Franc-Parler : Les différences sociales, les différences de comportements vis-à-vis de la guerre sont très marquées…
Raoul Ruiz : Oui, il y a un tissu social et c’est curieux parce que Proust accentue beaucoup l’aspect complicité entre les riches et les pauvres qui tombent eux-mêmes dans les lieux communs, que les riches et le petit peuple sont les bons et qu’ils peuvent s’allier contre les petits bourgeois montants. C’est un lieu commun qui, entre autres, a donné lieu au fascime. Il y a des écrivains comme Ruskin qui sont des pré-facistes dans le sens que seulement l’aristocratie et le peuple doivent s’allier et comprennent la France, qu’ils sont de vrais patriotes etc. Proust se moque aussi beaucoup de ça. Dans la scène de bordel, il y a des prostitués masculins qui, curieusement, font partie de toute l’armée française. Il y a des aviateurs, des marins, des soldats, et ça ne parle que politique, de la guerre et tout ça. Et de temps en temps, on dit : « Toi, tu vas à la chambre 25 », et là on se rend compte subitement qu’en fait, on est dans un bordel masculin et non pas dans une caserne. Ce jeu de malentendus, il l’entretient beaucoup et ça l’amuse beaucoup. C’est vrai que c’est assez provocateur. Si on pense bien, à une autre époque, une scène comme celle-ci aurait été interdite en France. Cela aurait été se moquer de l’armée.
 
Franc-Parler : Vous aimez faire jouer de nouveau les mêmes acteurs, puisque vous avez déjà travaillé avec Deneuve, Béart, Poupaud ?

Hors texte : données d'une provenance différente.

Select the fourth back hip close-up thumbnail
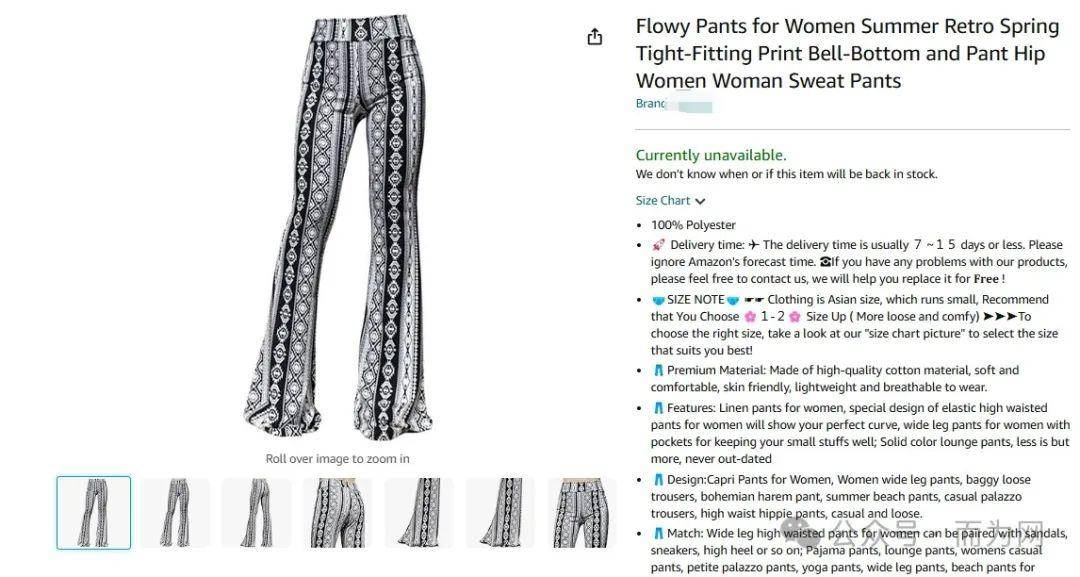This screenshot has height=577, width=1080. point(338,513)
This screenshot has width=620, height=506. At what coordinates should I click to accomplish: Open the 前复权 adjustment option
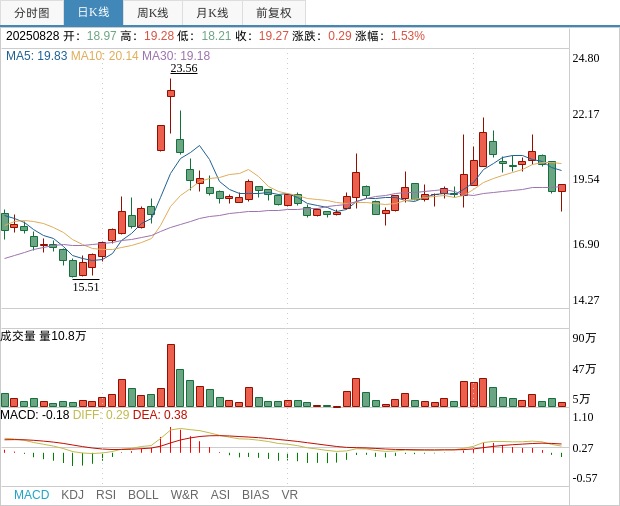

Raoul Ruiz : Oui, c’est toujours agréable de rencontrer les comédiens et comme on les connaît un peu mieux, on sait comment mieux les faire rentrer dans le jeu. Il y a aussi la dimension de l’amitié qui commence à fonctionner.
 
Franc-Parler : Au niveau des décors, comment s’est fait votre choix ?
Raoul Ruiz : Souvent c’étaient les mêmes, parfois sans m’en rendre compte même, que les décors qui avaient été choisis par Visconti quand il avait voulu faire Sodome et Gomorrhe avec les rapports homosexuels entre Morel et le baron de Charlus. On a visité le château des Guermantes qui existe réellement. Il a pris le nom parce qu’il l’aimait. Il a inventé la famille carrément, mais le nom existait et il a demandé simplement la permission. Il est allé une seule fois au château pour remercier de l’avoir laissé utiliser le nom. Et le château est très proustien, mais lui n’a pas passé sa jeunesse là. Par contre, il est allé dans le château des Rostchild, c’est le château des Ferrière qui avait été choisi par Visconti et qui maintenant est devenu pratiquement un studio de cinéma.